CTAs on Social Media Channels
Fast, engaging calls to action are what social media is all about. These platforms work best when they’re telling users what to do. And this is where it gets exciting for us because Facebook, LinkedIn, Instagram, and Snapchat all provide opportunities for us to include buttons or directives that enable the user to act right then and there. “Learn More,” “Book Now,” even “Pay Attention to Us”—CTAs are our way of extending the conversation past the first impression the user gets when seeing our post.
Testing and Improving Your CTAs
Creating a call to action is only part of the work—continuous optimization is the other part. Even slight changes in word choice, position, or tone can lead to significant changes in conversion rates.
Leveraging A/B Testing for CTAs
With A/B testing, you can pit two versions of a call to action against each other to determine the better performer. One version may command, “Start Your Free Trial Now,” to which one might reply, “Is that an order, or can I just take my time, which I really need, seeing as I never get to do anything at work besides this?” Another version may suggest, in a way that seems to ask rather than tell, “See How We Can Help.”

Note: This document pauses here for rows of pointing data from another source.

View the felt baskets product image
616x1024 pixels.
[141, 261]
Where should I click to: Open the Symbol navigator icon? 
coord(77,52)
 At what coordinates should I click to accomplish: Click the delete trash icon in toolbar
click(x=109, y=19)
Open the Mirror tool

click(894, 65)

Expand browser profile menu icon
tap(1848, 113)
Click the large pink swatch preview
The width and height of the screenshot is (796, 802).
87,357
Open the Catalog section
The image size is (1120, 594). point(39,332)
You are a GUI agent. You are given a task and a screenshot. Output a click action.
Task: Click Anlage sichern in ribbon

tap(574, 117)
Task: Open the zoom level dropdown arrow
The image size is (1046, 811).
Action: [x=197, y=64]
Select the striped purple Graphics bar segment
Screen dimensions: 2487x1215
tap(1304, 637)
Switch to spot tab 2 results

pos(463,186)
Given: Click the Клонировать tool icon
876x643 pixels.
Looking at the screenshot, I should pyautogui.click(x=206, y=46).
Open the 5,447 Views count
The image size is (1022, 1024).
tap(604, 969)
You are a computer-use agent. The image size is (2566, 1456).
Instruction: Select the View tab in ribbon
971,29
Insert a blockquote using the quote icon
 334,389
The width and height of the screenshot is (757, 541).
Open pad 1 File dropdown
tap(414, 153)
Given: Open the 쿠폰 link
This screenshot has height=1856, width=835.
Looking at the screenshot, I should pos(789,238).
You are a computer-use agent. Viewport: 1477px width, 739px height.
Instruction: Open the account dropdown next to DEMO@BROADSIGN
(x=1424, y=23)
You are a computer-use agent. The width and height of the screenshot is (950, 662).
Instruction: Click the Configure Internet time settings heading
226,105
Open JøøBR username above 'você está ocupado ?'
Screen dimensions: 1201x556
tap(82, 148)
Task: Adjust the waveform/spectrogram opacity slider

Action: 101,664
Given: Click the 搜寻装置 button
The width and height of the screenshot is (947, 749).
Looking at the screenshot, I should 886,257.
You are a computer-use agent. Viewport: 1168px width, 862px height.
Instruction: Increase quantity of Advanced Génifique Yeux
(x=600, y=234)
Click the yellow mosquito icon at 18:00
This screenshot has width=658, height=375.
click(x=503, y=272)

Measuring CTA Success with Analytics
Your CTA’s performance can be analyzed very thoroughly with the tools that are made for this purpose. They give you incredible levels of detail and an almost unfathomable amount of data. Understanding your CTA’s underlying performance is very helpful because it lets you know just how well or poorly it’s currently functioning.
If it’s performing poorly, you can then start hypothesizing as to why that’s the case, especially since there are so many potential reasons that could be at play. Is the language bad? The visuals? The placement? And what about social media CTAs? They have their own unique set of challenges and potential pitfalls. On the other hand, if a CTA is working well, it’s equally important to understand the reasons for its success so that you can replicate those factors in future CTAs.
How to Automate and Enhance CTA Strategies with WoopSocial
Dramatic improvements in scalability can occur when your CTA workflows achieve consistency and efficiency. WoopSocial is a tool that can simplify the scheduling, automating, and managing of CTAs across the platforms of social media. For all appearances, WoopSocial acts as a time-saving device, allowing you to post everywhere you need to be without being everywhere you don’t need to be. And yet, although it is potent enough to pay for itself in squeezing time efficiencies from your social media operations, it is well worth your attention for the quality of its suggestions on pretexting and for its general facilitation of those operations.
CTAs that work are the building blocks of purposeful user action. They take the reader from engaging with content to actually doing something meaningful. A CTA operates on the cusp between the content and the outcome. And while a good CTA can step up a brand’s performance, a bad one can hold it back. CTAs that work are well-written; they are also well-designed, well-placed, and, best of all, they do their thing without being annoying.